アンケートは7月中旬~下旬の約3週間WEB形式で実施。トラック410社・バス698社・タクシー530社、合計1638社が回答した。回答者の事業規模は、9両までの超小規模375社、10~29両の小規模616社、30両以上の中規模・大規模647社だった。
遠隔点呼や業務後自動点呼の実施有無を調べたところ、トラック事業者(回答者数410社)では、遠隔点呼のみ実施が42社(業種内構成比10.2%)、業務後自動点呼のみ実施47社(11.5%)、遠隔点呼と業務後自動点呼の両方実施48社(11.7%)、両方とも実施していない273社(66.6%)となった。
事業者規模別の遠隔点呼や自動点呼の実施傾向をみると、遠隔点呼は、保有車両台数が多い事業者ほど、実施していると回答した者の割合が多かった。業務後自動点呼は、必ずしも保有車両台数による傾向は見られなかった。10~29両の事業者群が、実施していると回答した者の割合が最も多かった。
長距離運行、近・中距離運行、ルート配送、宅配といった運行形態別の実施傾向を調べたところ、遠隔点呼を実施していたのは、長距離運行11社(運行形態内構成比30.6%)、近・中距離運行67社(22.0%)、ルート配送11社(16.4%)、宅配1社(33.3%)となった。
業務後自動点呼を実施していたのは、長距離運行11社(30.6%)、近・中距離運行69社(22.7%)、ルート配送15社(22.4%)、宅配0社(0.0%)となった。
全体として、長距離運行や宿泊を伴う運行を行う事業者において、遠隔点呼及び業務後自動点呼を実施していると回答した割合が多かった。今回、長距離運行は「営業所を出発して戻るまでが3営業日以上またはおおむね1600kmを超える走行距離の運行」と定義した。
遠隔点呼や自動点呼と対面点呼の使い分けを聞いたところ、遠隔点呼の利用者には時間帯で使い分けている者が多くみられ、業務後自動点呼の利用者には全ての点呼を自動点呼としている者が多くみられ、時間帯で使い分けている者も多かった。

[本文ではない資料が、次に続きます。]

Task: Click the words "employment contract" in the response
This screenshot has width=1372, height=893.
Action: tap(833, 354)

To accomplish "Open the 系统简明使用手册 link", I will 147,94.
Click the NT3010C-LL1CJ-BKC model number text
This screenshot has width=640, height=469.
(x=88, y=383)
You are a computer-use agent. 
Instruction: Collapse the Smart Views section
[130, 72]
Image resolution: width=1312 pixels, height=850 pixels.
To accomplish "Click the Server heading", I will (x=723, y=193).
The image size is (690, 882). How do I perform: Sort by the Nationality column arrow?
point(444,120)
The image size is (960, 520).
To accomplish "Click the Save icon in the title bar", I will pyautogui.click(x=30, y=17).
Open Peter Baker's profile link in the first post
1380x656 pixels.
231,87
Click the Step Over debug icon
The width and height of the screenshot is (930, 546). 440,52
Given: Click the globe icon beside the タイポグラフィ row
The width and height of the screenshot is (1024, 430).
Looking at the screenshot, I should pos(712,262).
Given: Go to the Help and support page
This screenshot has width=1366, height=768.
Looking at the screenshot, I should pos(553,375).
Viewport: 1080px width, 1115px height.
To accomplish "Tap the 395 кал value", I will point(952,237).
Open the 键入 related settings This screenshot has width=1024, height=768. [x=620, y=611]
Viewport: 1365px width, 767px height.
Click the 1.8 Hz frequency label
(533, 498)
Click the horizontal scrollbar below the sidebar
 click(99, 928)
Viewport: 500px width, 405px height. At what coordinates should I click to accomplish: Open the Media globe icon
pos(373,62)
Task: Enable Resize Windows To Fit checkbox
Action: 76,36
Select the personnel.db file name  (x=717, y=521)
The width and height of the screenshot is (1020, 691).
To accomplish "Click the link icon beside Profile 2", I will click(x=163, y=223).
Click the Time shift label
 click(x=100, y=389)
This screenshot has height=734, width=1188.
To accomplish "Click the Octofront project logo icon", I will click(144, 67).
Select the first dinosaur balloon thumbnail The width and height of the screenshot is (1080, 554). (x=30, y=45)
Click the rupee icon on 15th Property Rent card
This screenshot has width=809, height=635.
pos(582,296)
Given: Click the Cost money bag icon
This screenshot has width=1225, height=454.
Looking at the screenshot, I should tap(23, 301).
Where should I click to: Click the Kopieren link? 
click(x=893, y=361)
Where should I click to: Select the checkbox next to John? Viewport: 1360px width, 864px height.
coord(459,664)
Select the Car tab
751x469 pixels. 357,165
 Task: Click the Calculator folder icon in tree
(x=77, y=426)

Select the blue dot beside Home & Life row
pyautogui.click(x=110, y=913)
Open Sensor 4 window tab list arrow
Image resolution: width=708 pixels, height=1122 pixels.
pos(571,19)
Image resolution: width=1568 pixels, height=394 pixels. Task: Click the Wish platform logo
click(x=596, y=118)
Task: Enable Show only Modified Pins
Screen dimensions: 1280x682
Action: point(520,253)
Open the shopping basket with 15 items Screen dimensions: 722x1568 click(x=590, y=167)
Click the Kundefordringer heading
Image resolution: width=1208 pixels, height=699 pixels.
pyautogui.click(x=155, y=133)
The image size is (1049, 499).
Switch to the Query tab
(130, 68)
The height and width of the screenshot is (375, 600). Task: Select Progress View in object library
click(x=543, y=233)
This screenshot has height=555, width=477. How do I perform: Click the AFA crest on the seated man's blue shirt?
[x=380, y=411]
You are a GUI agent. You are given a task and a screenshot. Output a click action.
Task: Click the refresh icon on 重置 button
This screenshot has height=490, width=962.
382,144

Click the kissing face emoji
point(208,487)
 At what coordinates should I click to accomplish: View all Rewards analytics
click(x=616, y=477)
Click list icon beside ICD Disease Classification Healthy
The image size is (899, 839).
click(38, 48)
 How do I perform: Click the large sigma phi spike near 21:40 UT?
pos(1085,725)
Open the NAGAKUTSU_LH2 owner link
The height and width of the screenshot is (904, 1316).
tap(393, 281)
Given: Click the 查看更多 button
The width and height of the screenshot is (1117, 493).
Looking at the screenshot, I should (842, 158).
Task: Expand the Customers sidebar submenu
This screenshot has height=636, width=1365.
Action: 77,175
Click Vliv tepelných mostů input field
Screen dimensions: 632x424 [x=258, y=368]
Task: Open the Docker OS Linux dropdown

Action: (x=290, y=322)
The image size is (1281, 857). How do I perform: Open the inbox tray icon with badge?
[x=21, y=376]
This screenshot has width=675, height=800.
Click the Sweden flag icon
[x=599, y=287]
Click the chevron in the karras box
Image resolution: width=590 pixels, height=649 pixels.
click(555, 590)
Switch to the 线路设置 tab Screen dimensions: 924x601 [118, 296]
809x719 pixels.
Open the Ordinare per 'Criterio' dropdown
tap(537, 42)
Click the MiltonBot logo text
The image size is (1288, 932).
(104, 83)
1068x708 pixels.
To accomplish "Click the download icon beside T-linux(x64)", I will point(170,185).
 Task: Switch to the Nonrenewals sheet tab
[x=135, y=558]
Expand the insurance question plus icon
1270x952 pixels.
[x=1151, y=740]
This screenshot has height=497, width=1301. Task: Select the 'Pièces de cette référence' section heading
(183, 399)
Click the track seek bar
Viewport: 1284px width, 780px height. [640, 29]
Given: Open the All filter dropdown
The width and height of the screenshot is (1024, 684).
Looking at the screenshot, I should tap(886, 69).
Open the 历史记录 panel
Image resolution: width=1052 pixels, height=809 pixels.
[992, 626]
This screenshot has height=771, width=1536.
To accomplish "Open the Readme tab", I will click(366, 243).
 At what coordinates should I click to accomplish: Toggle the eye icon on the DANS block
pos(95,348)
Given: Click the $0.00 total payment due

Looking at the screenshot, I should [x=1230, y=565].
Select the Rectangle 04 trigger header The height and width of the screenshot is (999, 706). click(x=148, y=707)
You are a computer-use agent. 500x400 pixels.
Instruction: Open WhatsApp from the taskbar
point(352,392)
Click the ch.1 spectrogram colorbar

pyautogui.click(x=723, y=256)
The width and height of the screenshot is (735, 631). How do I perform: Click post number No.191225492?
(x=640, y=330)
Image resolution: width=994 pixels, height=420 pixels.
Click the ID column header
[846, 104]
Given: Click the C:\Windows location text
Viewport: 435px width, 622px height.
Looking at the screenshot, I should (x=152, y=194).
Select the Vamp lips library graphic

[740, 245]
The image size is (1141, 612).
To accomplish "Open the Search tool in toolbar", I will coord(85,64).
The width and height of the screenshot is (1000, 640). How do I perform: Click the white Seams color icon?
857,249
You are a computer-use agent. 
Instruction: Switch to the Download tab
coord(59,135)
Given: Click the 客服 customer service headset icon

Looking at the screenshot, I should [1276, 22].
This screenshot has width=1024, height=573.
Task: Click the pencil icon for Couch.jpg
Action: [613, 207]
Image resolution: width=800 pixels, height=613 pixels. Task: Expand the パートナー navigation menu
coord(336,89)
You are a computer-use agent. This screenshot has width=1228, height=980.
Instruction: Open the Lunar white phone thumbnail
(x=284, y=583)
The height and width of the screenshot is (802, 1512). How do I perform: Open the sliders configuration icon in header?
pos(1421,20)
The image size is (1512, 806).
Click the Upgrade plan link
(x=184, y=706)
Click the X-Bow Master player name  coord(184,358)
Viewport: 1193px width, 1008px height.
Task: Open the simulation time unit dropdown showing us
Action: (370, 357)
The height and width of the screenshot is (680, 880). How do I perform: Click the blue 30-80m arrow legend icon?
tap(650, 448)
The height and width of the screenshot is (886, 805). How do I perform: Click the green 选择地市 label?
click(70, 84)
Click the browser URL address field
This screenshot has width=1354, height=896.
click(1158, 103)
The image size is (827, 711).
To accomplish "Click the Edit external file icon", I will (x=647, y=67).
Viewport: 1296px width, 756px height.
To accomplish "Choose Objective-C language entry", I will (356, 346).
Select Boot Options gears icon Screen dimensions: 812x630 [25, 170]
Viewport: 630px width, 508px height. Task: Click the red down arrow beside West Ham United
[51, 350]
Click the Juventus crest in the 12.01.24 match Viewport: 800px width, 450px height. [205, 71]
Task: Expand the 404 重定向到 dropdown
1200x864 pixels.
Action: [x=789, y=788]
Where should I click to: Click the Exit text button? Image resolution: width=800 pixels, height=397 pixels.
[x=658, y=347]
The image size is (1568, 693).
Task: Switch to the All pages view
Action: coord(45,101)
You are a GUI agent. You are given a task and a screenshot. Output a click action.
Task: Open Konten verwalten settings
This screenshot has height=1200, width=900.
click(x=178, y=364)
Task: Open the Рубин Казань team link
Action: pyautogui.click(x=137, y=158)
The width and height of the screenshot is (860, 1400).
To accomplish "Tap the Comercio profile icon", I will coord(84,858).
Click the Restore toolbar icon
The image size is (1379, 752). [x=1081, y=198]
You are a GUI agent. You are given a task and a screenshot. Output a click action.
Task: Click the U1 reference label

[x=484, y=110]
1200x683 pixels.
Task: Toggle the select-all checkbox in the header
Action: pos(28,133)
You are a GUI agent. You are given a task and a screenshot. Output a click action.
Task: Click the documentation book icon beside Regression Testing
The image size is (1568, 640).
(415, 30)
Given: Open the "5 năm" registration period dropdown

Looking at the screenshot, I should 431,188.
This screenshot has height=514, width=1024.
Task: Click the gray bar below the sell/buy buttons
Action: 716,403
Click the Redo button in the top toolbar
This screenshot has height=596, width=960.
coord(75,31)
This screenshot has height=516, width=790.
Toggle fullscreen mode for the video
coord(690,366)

遠隔点呼や自動点呼を実施していない理由をみると、遠隔点呼と業務後自動点呼とともに、実施していない者の多くは、対面点呼で十分対応できていると感じていた。また、コスト面を未実施の理由に挙げた者も多くかった。そのほか、導入にあたっての要件がわからない、制度が複雑で理解できないといった意見もあった。